I have a large number of xml files to parse that contain unclosed tags wrapped in closed tags. Something like below:
<submission>
<first-name>Henry
<last-name>Donald
<id>4224
</submission>
I set decoder.Strict = false but it is still unable to parse the entire xml file properly.
type Submission struct {
FirstName string `xml:"first-name"`
LastName string `xml:"last-name"`
ID string `xml:"id"`
}
func main() {
dec := xml.NewDecoder(bytes.NewReader([]byte(sub)))
dec.Strict = false
dec.AutoClose = xml.HTMLAutoClose
dec.Entity = xml.HTMLEntity
var s Submission
err := dec.Decode(&s)
if err != nil {
fmt.Println(err)
}
fmt.Println(s)
}
Playground: https://play.golang.org/p/-_chEpDhzX
I know there is a html tokenizer that I may try using but I would prefer to use the XML package as the majority of the files are properly formatted.

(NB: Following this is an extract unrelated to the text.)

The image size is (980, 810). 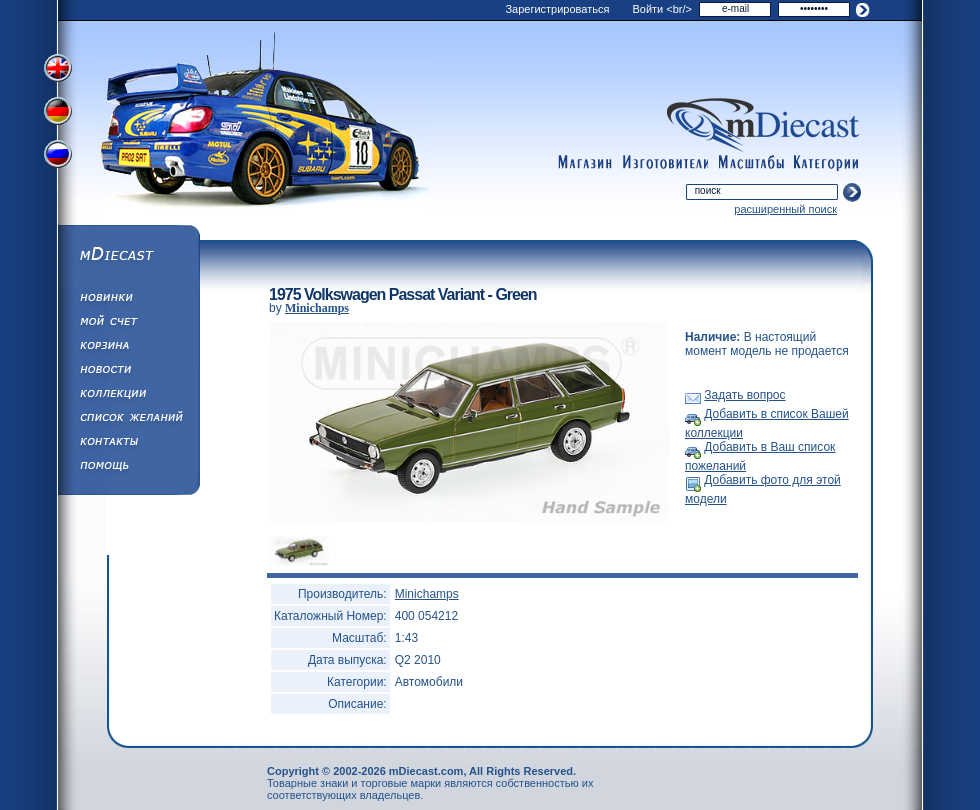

No ways around it. You need your own decoder: http://play.golang.org/p/Kr7nq64f-c
Below worked for me, which is probably only ideal if you know the problematic tags. Although, strangely it doesn't work if I also add first-name.
dec.AutoClose = append(dec.AutoClose, "last-name")
dec.AutoClose = append(dec.AutoClose, "id")